** start Exercise materials **
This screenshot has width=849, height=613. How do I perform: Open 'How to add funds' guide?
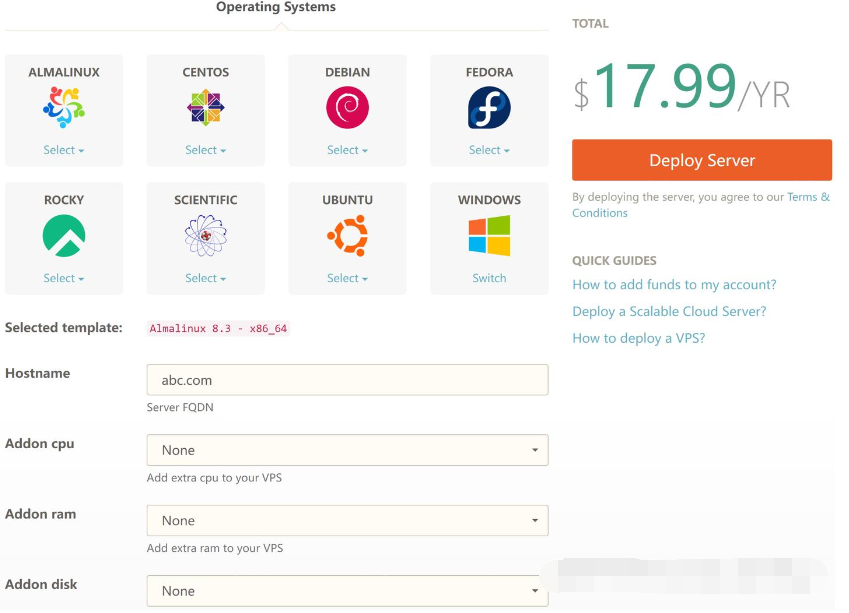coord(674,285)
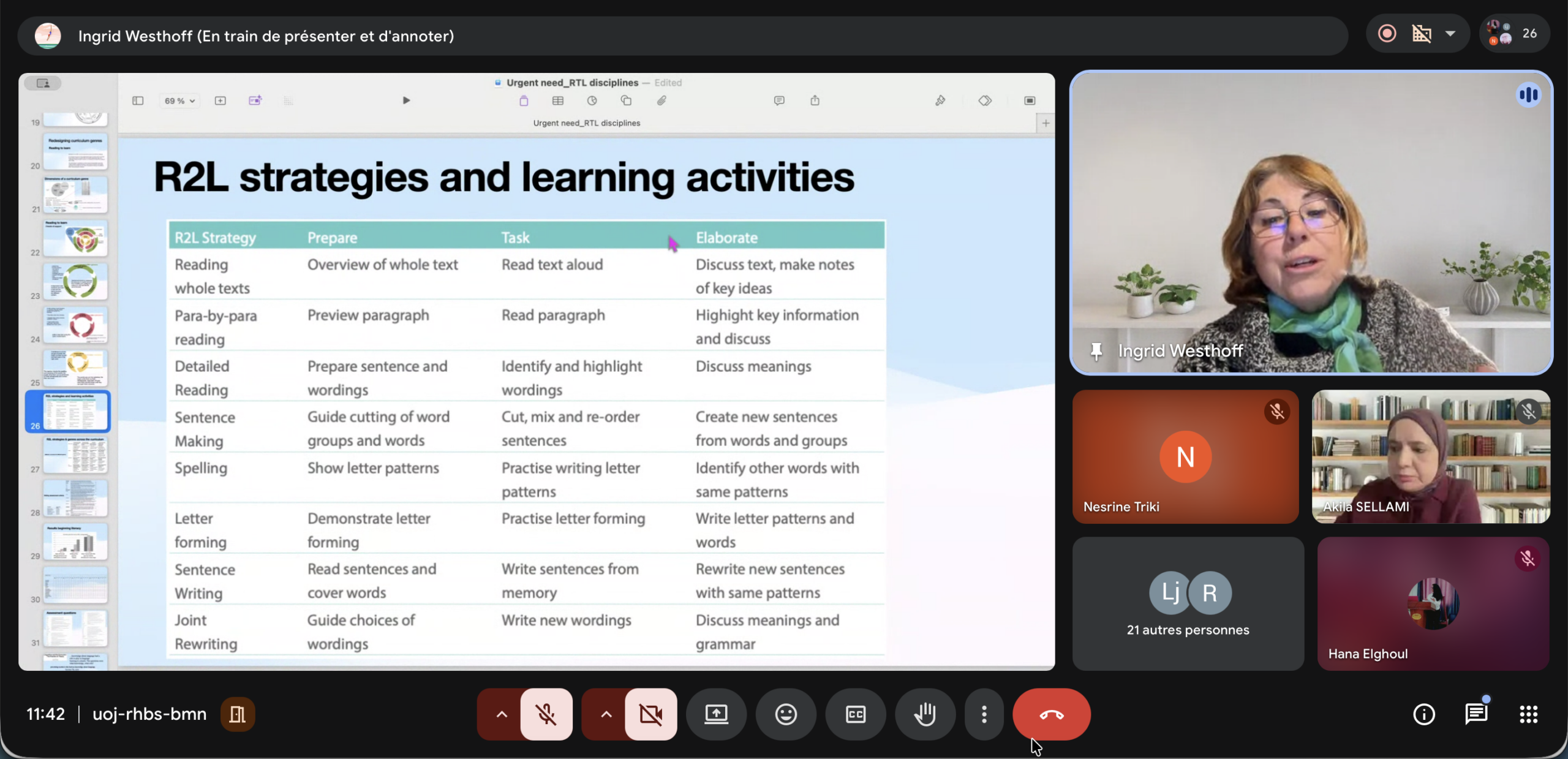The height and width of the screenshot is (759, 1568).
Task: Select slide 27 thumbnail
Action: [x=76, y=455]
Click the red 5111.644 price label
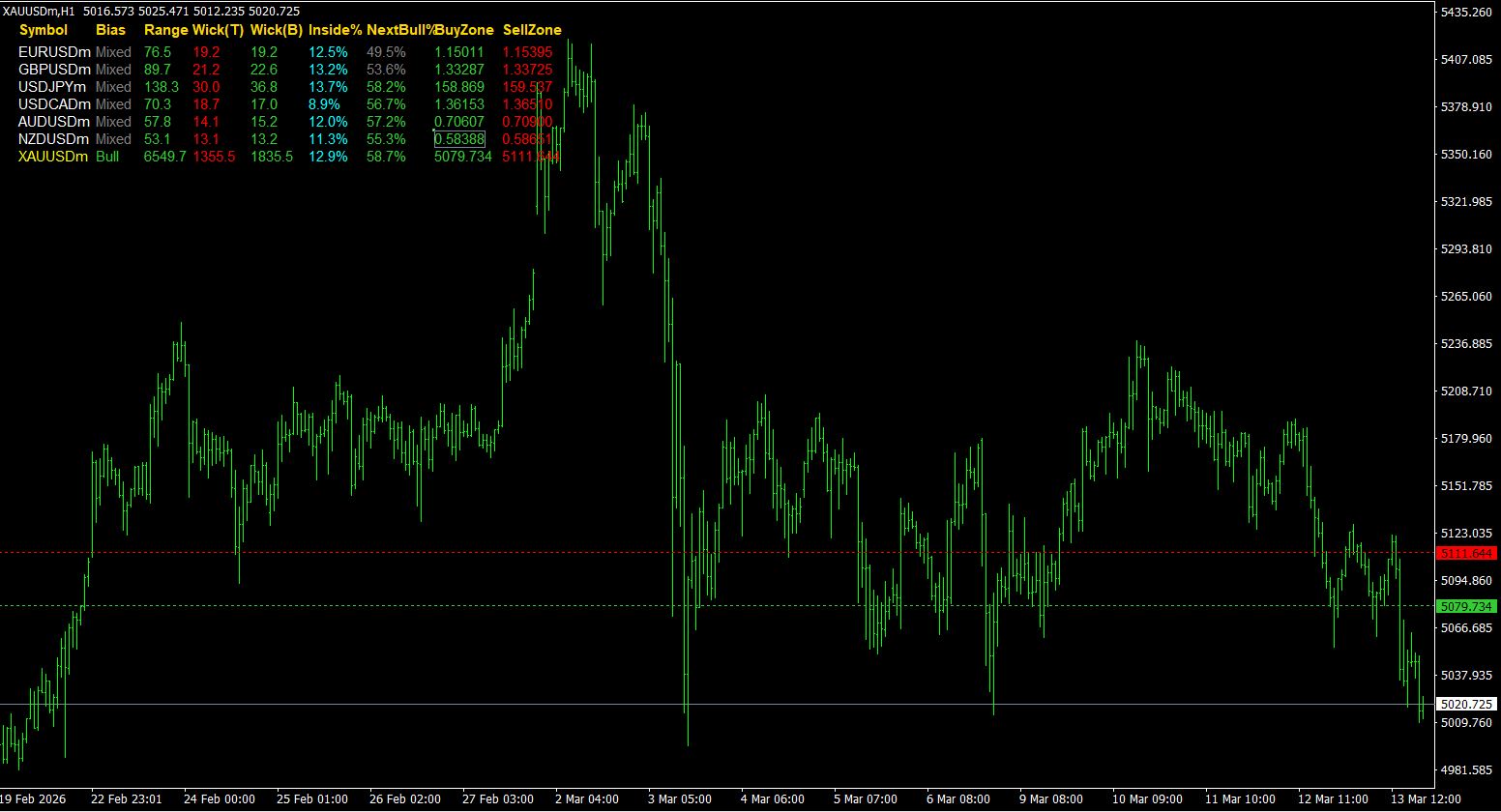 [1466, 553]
** end Exercise materials **
** start Exercise materials **
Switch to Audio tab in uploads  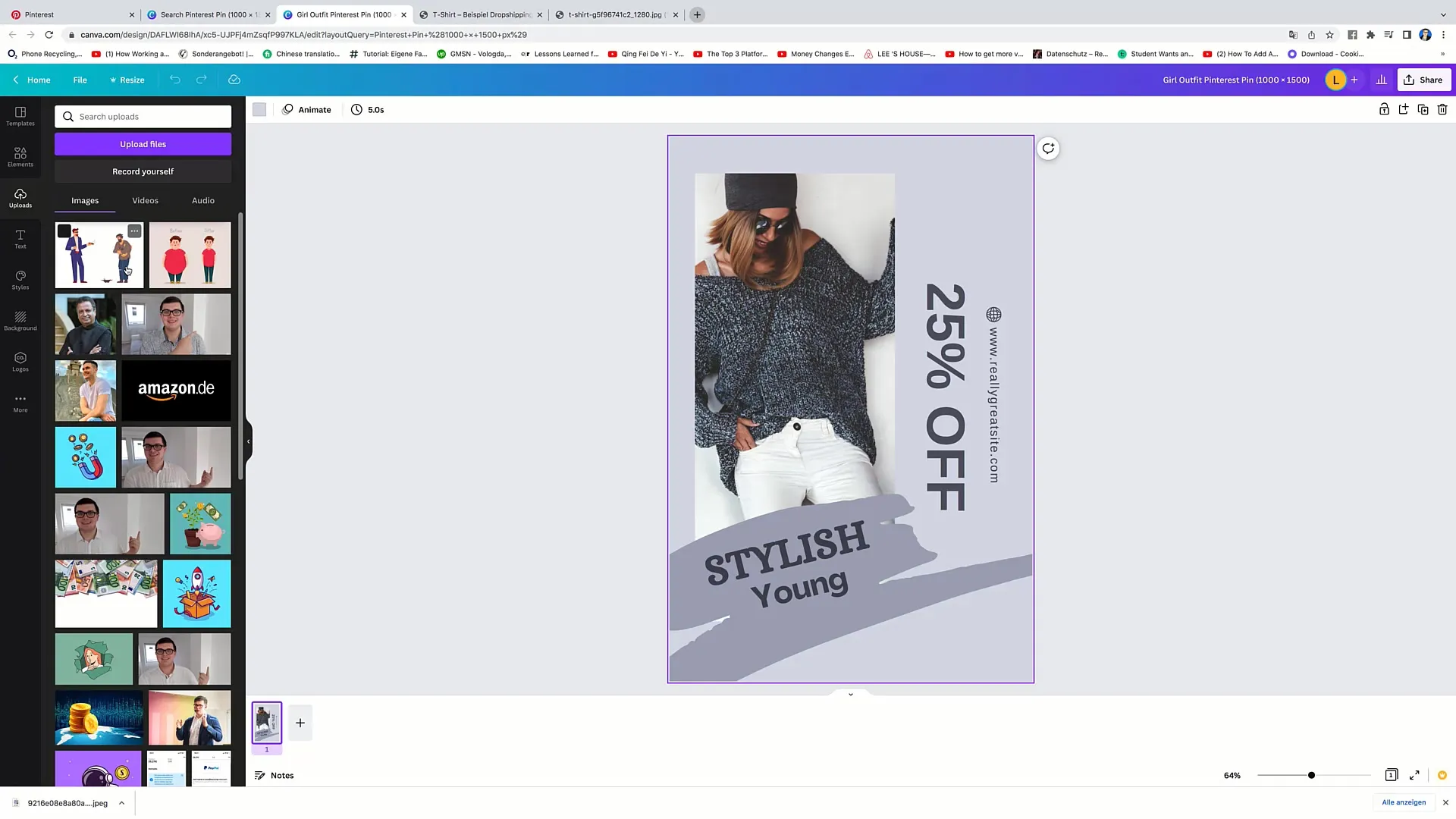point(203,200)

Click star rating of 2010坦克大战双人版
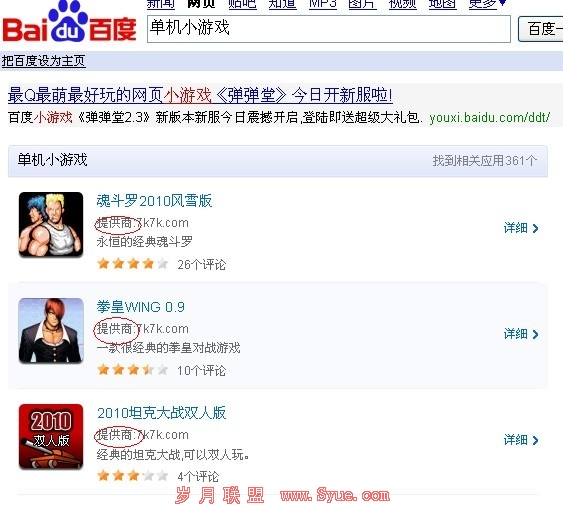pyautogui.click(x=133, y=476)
** end Exercise materials **
** start Exercise materials **
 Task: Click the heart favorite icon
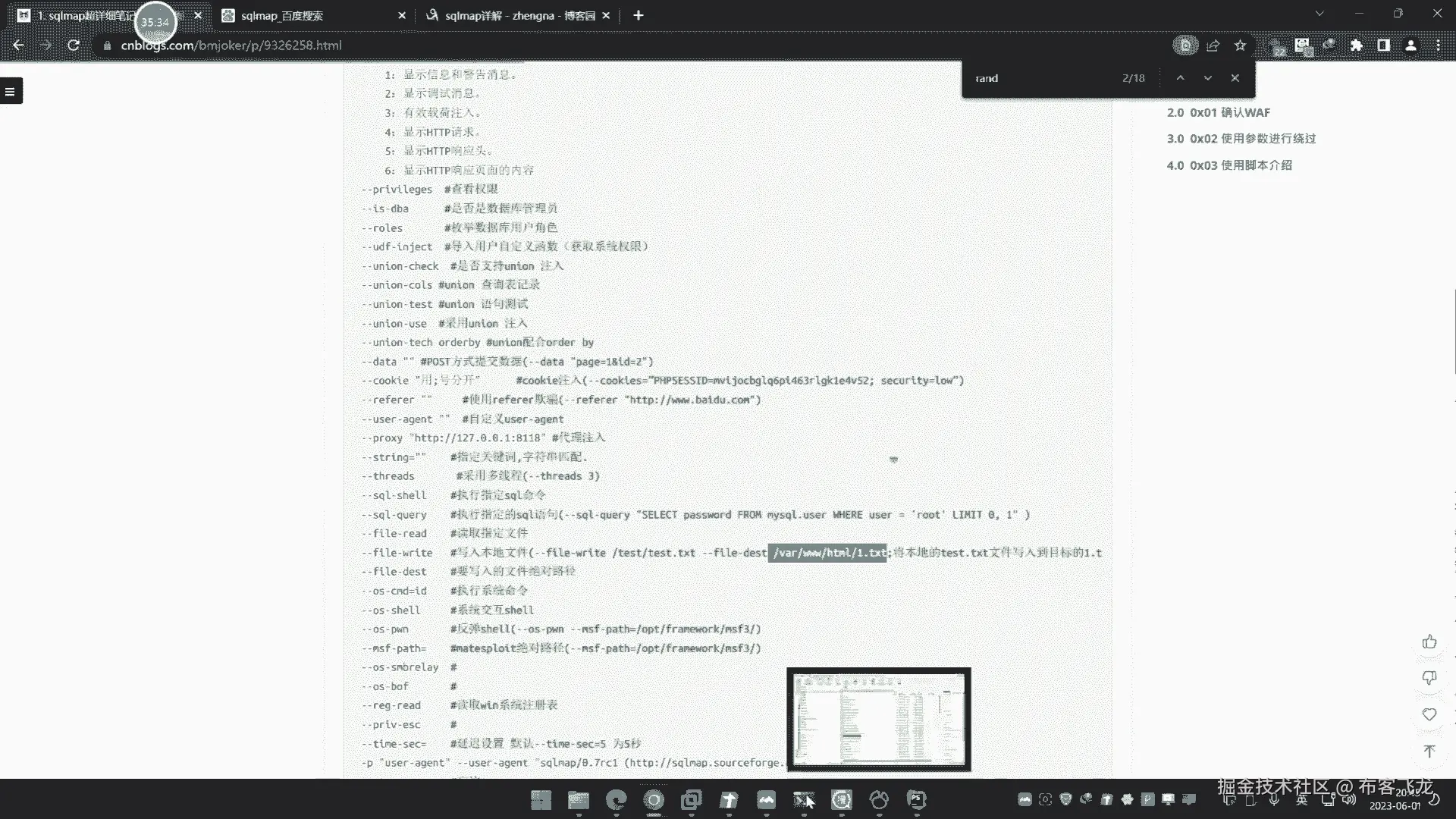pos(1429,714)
** end Exercise materials **
_Work to do_. Rewrite the items starting at the line containing "This screenshot has" and ending at the line containing "[1466, 553]", replacing "price label" with "price tag" and keeping all else unchanged. Omit the pictures.

_Result of this task_.
This screenshot has width=849, height=613. How do I perform: Open 'How to add funds' guide?
coord(674,285)
The height and width of the screenshot is (759, 1568).
Task: Select slide 27 thumbnail
Action: [x=76, y=455]
Click the red 5111.644 price tag
 [1466, 553]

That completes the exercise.